Constructing the WQL query syntax is perhaps the trickiest task that you'll encounter when you begin working with WMI filters. Your system contains more than 200 WMI classes, but you'll likely use only a few of them for your WMI filters. The classes usually begin with the prefix Win32_, followed by a descriptive name such as ComputerSystem or OperatingSystem.
Microsoft's handy Scriptomatic tool, which you can download at http://www.microsoft.com/technet/community/scriptcenter/tools/wmimatic.mspx, lets you view all the WMI classes and their properties. You can run this small HTML Application (HTA) on a workstation to return the WMI classes, the properties for those classes, and their values for the computer you run it on. Class names and property names are key components of your WMI filter.
You'll want to test the WMI filter's fundamental WQL query before you use it in your filter. (The WQL query is what you enter in your WMI filter query field.) You can use a simple Windows Script Host (WSH)based WMI script, such as the one that Listing 1 shows, to validate your WQL query and ensure that your syntax is correct.
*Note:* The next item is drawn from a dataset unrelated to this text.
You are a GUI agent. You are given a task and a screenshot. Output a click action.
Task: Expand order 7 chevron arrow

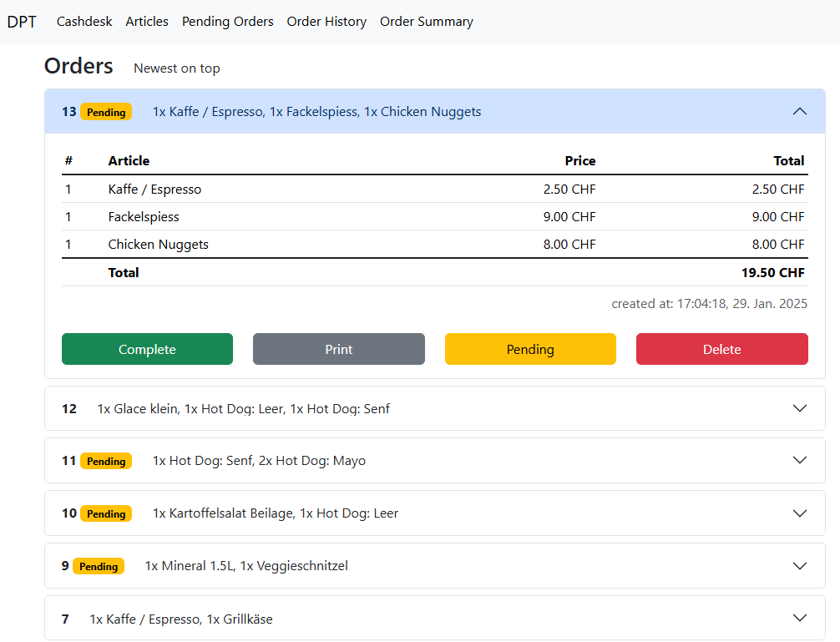coord(799,618)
The crux of this script occurs in the code at callout A. This code sets the strWQL variable to a WQL query. The code then connects to the CIMv2 namespace of the local computer and uses the ExecQuery method to execute the query. The code in this example connects to localhost, but you can also specify the NetBIOS name, IP address, or fully qualified domain name (FQDN) to query a remote computer. The script stores the query results in the WMICollection object. The For Each statement at callout B iterates through the items in the WMICollection object and displays confirmation text when it finds a match.
The script should return a data set that contains all computers on which the Win32_ComputerSystem class's Model property contains the text OptiPlex. The actual Model value is OptiPlex GX260, but if you don't need to differentiate the OptiPlex models, you can use the wildcard character % before and after the string to provide a broader match, as the code at callout A shows.
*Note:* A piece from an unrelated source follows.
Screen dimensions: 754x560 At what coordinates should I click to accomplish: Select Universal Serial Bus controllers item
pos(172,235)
Using GPMC to Test Your Filter
After you test your WQL query, you can use GPMC to test your WMI filter. GPMC includes two wizards: the Group Policy Modeling wizard and the Group Policy Results wizard. The modeling wizard lets you test a what-if situation in which you specify an object and scenario. The wizard then displays which GPOs will actually execute for that scenario. The wizard lets you specify a user and computer object or container, whether the computer is on a slow network connection, and on which site the object resides. You can also specify user or computer objects to model other than you or the computer on which you're running GPMC. Finally, you can specify the WMI filters whose query results you want to be true for this simulation. The model will apply specified WMI filters as if the specified query criteria were true. This tool is great for testing how several GPOs will be applied, but it doesn't let you test the syntax of the WMI filter.
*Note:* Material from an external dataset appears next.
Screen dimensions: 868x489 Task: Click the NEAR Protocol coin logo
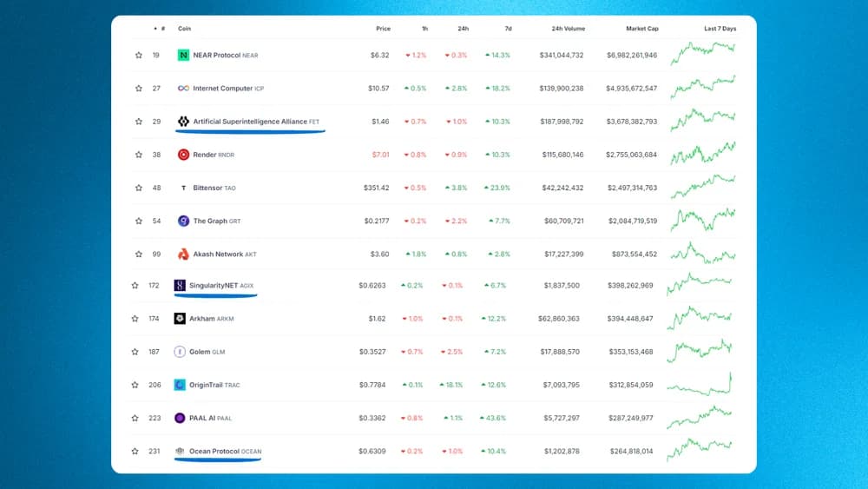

You can use the Group Policy Results wizard to show the RSoP. You can specify a local or remote computer and user and view the RSoP for that combination. Although the modeling wizard presents a simulation, the results wizard returns the actual RSoP. The results will show the effects that a WMI filter has on evaluated GPO links for the specified computer and user combination. If you run the results wizard against a computer running Windows 2003 or XP, you can also view the effects of applying the WMI-filtered GPO, as Figure 5 shows. These sample results are for a user named Administrator on the DC3 computer in the solar.local domain.
Filters Add Flexibility to GPO Application
Group Policy is a powerful tool for centrally managing an enterprise of Windows computers. Windows 2003 and XP let you use WMI filters to control which GPO links are executed. Now, in addition to targeting a GPO to execute against an object according to the object's location (site, domain, or OU) or security group membership, you can use WMI filtering to hone a GPO's scope. Using WMI filters, you can execute a specific GPO based on computer properties such as OS, make and model, or free disk space. This flexibility extends the usefulness of Group Policy for centrally managing your AD environments. WMI filters are a welcome addition to every IT pro's arsenal of management tools.